**Passage shown:**
Posted: Thu Mar 06, 2025 12:22 am
by CrazyBonobo
Sorry if this is a weird question. These are things I've been thinking about.
I don't know if I believe in healthy sexuality as something concrete. It seems more like an ideal to be achieved than something that any human being actually possesses.
It seems to me that no one in the world is truly well-resolved in relation to this topic, and it seems to be too sensitive for a firmer hegemony of knowledge (from sexology for example) to be established as in certain areas of medicine, which leaves us with an atomizing and generalized relativism (and ignorance) of what is good or not in these matters. It is as if in this crucial facet of life everyone is lost. Like, it's much easier to determine whether my eyes or kidneys are dysfunctional than my sexuality. What's acceptable to one person is abhorrent to another, and what's pleasurable to one person is disgusting to another.

Re: Does healthy sexuality really exist or is it just an abstraction?

Posted: Thu Mar 06, 2025 7:19 am
by Jacob
Great question!

I think the way we use "healthy" is a mix of health research and values. We usually value people living happier, more comfortable and longer lives and so healthy kidneys are considered to be ones that let you do that, and research tells us what blood results and other symptoms indicate that they are working as they should for those valued outcomes.

**Data under study:**
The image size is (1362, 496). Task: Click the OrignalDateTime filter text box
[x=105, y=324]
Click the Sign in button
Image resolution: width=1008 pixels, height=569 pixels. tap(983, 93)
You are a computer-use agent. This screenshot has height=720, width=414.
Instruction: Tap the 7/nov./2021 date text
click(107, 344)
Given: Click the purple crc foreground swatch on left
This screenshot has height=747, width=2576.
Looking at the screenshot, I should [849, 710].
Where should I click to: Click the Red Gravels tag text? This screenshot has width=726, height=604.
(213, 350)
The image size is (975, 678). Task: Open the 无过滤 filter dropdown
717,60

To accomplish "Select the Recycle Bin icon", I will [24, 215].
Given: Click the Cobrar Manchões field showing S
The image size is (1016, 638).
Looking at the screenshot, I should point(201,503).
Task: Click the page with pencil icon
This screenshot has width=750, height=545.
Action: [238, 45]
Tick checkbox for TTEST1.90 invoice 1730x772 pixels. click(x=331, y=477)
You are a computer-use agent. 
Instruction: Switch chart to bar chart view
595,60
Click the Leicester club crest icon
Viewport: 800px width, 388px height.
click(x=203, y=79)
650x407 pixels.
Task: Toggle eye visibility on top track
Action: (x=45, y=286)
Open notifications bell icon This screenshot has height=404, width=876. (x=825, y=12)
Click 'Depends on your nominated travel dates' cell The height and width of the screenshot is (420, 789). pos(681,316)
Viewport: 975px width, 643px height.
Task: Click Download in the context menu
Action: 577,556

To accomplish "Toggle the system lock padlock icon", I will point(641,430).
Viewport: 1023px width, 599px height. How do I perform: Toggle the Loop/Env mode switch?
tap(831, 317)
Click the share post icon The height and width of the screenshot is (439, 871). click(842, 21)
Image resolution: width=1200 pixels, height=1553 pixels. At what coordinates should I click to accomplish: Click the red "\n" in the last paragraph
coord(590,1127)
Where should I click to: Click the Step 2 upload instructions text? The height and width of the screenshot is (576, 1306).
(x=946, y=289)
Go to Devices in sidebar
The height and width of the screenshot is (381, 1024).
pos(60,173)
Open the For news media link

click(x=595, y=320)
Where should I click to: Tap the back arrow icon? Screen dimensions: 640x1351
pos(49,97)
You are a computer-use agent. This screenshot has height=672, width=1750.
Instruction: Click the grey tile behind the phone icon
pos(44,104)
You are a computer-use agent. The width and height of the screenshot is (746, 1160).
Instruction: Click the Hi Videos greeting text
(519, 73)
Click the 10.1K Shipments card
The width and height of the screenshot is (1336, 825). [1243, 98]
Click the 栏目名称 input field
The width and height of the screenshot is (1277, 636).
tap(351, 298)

**Instructions:**
**1)** From the forum thread on healthy sexuality, list the qualities of life that Jacob's post says we usually value.
**2)** In the forum thread on healthy sexuality, which two body parts does CrazyBonobo say are easier to judge as dysfunctional than sexuality?
**3)** Set down the part of the forum thread on healthy sexuality that opens with "It seems to me" and closes with "disgusting to another.".

**Results for the exercise:**
**1)** Happier lives, more comfortable lives, longer lives

**2)** The eyes and the kidneys.

**3)**
It seems to me that no one in the world is truly well-resolved in relation to this topic, and it seems to be too sensitive for a firmer hegemony of knowledge (from sexology for example) to be established as in certain areas of medicine, which leaves us with an atomizing and generalized relativism (and ignorance) of what is good or not in these matters. It is as if in this crucial facet of life everyone is lost. Like, it's much easier to determine whether my eyes or kidneys are dysfunctional than my sexuality. What's acceptable to one person is abhorrent to another, and what's pleasurable to one person is disgusting to another.